STALE_STATE_ISSUE

Bug: Galaxy preserves stale parameter keys in workflow tool_state across tool version upgrades

Summary

When a workflow step’s tool version is upgraded, parameter keys that no longer exist in the new tool definition persist in tool_state. This affects all upgrade paths: planemo-autoupdate, API import, the refactor/upgrade endpoint, and the workflow editor save cycle. The bug is primarily backend — rooted in params_to_strings()/params_from_strings() which blindly pass through all dict keys, not just declared tool inputs.

Root cause

File: lib/galaxy/tools/parameters/__init__.py

params_to_strings() (lines 348-353)

rval = {}
for key, value in param_values.items():
    if key in params:
        value = params[key].value_to_basic(value, app, use_security=use_security)
    rval[key] = value  # ← emits ALL keys, not just those in params

params_from_strings() (lines 363-381)

Same pattern — iterates all keys, passes through those not in params without filtering.

These two functions are the serialization/deserialization layer for tool state. Every workflow save/load path flows through them. Since they never filter unknown keys, stale params survive indefinitely through encode→decode cycles.

Affected code paths

1. API import / planemo-autoupdate (primary vector for creating stale keys)

_workflow_from_raw_description (managers/workflows.py:782)
  → __module_from_dict (managers/workflows.py:1920)
    → module_factory.from_dict (modules.py:316)
      → recover_state(state, from_tool_form=False) (modules.py:378)
        → DefaultToolState.decode (tools/__init__.py:829)
          → params_from_strings ← passes through stale keys
      → save_to_step (modules.py:332)
        → get_state() → encode()
          → params_to_strings ← preserves stale keys

No layer in this chain strips unknown keys. When planemo bumps a tool version and re-imports the workflow, old keys ride along.

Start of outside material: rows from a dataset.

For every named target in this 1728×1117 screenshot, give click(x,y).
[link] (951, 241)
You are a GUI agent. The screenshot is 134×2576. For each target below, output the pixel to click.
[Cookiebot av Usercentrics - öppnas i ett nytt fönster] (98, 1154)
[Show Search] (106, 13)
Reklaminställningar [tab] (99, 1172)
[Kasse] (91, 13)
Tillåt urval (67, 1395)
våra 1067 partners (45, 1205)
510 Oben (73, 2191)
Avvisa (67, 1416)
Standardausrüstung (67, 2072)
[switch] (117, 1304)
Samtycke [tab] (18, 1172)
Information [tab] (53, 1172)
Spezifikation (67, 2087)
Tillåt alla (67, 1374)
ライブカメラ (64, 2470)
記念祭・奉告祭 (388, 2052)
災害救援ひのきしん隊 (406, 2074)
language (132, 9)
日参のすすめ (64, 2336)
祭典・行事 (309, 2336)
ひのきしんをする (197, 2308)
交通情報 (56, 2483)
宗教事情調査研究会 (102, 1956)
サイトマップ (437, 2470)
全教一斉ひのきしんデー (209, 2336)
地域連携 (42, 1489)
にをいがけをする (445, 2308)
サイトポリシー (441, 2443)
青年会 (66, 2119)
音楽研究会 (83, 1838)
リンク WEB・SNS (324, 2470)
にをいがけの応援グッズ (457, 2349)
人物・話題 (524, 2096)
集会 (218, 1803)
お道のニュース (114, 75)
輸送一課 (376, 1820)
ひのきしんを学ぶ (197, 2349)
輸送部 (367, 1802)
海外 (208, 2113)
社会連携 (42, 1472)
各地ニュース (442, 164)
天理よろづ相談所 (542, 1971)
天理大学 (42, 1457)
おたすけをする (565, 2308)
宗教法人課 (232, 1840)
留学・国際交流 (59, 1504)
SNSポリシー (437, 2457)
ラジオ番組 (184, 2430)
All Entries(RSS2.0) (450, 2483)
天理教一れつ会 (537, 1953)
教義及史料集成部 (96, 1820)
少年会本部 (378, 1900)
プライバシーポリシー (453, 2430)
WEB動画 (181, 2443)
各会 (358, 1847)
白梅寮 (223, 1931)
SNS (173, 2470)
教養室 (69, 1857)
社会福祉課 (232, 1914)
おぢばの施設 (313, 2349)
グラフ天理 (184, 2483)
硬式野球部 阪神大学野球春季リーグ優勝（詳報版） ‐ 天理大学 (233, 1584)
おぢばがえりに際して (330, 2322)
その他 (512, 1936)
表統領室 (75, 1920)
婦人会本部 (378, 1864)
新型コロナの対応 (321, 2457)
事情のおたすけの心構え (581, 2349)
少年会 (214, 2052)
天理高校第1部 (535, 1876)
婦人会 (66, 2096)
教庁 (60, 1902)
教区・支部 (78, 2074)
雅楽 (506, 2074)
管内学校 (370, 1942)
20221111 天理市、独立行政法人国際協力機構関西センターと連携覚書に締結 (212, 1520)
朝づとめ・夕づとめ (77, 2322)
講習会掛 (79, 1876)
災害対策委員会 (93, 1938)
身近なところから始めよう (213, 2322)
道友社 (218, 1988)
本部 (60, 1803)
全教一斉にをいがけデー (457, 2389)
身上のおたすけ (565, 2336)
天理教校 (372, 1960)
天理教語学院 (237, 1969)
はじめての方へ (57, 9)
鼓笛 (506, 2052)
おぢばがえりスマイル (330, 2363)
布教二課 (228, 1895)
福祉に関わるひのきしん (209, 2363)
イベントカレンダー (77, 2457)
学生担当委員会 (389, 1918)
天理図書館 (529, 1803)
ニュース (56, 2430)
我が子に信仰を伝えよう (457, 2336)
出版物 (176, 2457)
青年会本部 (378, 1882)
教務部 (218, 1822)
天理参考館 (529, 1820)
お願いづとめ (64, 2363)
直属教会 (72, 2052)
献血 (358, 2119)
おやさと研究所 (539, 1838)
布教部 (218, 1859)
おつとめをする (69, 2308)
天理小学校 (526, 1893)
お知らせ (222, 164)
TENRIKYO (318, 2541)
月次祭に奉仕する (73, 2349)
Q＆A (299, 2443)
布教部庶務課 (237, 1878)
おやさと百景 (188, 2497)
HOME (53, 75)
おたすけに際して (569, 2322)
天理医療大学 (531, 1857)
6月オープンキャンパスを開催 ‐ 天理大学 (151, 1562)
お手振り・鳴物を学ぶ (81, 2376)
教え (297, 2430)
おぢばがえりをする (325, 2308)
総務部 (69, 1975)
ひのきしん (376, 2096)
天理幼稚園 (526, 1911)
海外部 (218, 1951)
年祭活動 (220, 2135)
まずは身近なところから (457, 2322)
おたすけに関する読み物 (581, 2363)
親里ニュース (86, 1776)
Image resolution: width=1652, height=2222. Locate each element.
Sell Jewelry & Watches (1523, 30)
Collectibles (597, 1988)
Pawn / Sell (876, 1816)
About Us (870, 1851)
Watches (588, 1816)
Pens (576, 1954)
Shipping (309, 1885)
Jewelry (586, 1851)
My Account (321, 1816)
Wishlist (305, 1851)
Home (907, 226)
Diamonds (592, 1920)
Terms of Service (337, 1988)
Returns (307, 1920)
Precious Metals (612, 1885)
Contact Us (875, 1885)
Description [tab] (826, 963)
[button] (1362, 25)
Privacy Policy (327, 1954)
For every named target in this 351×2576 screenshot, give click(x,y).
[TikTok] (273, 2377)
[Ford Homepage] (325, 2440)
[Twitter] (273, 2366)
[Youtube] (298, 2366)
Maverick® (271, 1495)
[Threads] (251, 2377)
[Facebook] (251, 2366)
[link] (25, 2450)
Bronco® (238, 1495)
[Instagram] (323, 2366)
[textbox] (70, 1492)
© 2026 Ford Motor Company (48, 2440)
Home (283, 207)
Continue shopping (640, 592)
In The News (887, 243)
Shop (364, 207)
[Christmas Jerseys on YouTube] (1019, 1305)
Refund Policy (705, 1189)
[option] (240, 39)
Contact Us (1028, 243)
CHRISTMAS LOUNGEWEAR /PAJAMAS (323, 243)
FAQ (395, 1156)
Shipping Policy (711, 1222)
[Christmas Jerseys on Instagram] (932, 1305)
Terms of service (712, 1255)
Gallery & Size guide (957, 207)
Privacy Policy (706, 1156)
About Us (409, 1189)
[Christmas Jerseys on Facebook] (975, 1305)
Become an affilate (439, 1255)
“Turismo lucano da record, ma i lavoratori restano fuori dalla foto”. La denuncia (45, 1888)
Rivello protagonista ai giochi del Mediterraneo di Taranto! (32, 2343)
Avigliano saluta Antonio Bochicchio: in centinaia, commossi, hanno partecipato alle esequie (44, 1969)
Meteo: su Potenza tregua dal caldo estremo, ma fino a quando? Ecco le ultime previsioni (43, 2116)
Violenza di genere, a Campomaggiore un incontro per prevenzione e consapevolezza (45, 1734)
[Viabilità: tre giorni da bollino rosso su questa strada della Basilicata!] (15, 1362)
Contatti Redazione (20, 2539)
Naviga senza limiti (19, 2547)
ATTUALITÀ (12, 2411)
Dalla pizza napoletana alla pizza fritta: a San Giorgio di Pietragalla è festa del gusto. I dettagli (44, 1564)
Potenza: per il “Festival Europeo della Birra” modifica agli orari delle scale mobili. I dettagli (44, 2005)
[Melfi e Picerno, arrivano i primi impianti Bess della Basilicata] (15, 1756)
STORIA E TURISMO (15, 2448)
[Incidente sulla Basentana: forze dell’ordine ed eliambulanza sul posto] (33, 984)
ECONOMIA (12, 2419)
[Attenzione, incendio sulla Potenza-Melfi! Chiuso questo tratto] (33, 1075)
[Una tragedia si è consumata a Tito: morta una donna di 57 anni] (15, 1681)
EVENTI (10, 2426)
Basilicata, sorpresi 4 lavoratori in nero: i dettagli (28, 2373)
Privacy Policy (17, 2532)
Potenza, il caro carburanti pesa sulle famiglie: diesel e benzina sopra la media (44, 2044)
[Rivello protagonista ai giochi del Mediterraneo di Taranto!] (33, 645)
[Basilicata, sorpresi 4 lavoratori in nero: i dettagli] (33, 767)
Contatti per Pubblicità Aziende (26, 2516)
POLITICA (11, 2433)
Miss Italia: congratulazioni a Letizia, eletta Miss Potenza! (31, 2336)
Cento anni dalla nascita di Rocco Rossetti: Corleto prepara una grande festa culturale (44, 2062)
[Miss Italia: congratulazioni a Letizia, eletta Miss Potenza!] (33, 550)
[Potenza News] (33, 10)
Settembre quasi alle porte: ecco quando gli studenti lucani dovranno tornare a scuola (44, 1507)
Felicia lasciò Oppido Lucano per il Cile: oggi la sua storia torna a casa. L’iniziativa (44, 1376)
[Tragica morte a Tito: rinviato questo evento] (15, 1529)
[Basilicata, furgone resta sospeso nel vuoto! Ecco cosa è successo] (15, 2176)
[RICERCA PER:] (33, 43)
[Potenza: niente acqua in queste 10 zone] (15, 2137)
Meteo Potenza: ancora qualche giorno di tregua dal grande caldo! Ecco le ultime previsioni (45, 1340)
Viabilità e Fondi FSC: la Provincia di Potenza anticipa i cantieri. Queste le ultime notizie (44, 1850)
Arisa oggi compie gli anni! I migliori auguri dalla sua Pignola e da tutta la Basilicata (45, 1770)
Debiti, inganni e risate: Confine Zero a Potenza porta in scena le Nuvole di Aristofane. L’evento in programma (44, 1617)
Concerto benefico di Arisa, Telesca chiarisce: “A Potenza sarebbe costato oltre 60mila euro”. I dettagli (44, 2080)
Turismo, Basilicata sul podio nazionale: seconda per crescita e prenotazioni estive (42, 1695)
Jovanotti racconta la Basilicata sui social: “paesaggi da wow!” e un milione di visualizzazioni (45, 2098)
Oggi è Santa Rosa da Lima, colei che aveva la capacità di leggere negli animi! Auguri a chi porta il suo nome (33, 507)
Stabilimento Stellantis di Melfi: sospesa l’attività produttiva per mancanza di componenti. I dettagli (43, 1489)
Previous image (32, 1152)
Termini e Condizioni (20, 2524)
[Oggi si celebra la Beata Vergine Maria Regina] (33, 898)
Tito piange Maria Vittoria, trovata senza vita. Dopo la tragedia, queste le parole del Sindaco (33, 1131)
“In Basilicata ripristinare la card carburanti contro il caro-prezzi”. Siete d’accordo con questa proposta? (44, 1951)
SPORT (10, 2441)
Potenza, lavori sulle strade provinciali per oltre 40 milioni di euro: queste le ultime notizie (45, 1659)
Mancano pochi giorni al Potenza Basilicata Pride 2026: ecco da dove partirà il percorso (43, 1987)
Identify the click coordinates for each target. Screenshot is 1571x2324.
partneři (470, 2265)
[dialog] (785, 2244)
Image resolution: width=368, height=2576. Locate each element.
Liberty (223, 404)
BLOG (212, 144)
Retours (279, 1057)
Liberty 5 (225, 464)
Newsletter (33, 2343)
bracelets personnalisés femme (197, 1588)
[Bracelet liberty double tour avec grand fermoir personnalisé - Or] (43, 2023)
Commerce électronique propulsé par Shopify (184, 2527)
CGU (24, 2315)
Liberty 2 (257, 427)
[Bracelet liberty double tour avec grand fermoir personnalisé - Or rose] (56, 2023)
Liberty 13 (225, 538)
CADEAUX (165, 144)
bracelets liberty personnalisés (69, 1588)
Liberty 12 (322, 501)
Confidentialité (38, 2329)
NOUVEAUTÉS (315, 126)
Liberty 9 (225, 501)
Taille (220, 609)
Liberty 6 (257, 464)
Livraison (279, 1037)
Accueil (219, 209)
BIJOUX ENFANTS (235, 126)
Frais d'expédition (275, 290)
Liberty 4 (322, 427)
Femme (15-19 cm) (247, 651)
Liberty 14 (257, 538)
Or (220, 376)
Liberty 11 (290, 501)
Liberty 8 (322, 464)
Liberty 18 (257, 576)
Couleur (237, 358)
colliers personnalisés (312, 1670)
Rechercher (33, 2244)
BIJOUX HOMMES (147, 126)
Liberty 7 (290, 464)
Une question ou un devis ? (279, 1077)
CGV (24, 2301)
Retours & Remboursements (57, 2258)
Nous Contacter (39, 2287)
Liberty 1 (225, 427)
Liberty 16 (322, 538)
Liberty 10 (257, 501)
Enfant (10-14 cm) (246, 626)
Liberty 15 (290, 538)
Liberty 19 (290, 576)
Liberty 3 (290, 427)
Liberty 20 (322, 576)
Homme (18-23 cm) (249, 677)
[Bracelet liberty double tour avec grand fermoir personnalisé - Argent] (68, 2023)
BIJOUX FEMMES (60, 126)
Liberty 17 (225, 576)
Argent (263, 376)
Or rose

2. Refactor/upgrade endpoint

_apply_upgrade_tool (refactor/execute.py:458)
  → sets new tool_version on step (line 469)
  → _inject_for_updated_step → inject → from_workflow_step (modules.py:2785)
    → recover_state(step.tool_inputs, from_tool_form=False) (modules.py:326)
      → decode → params_from_strings ← stale keys preserved
  → get_tool_state (execute.py:472) → serialize with stale keys

3. Workflow editor version change (does NOT create stale keys)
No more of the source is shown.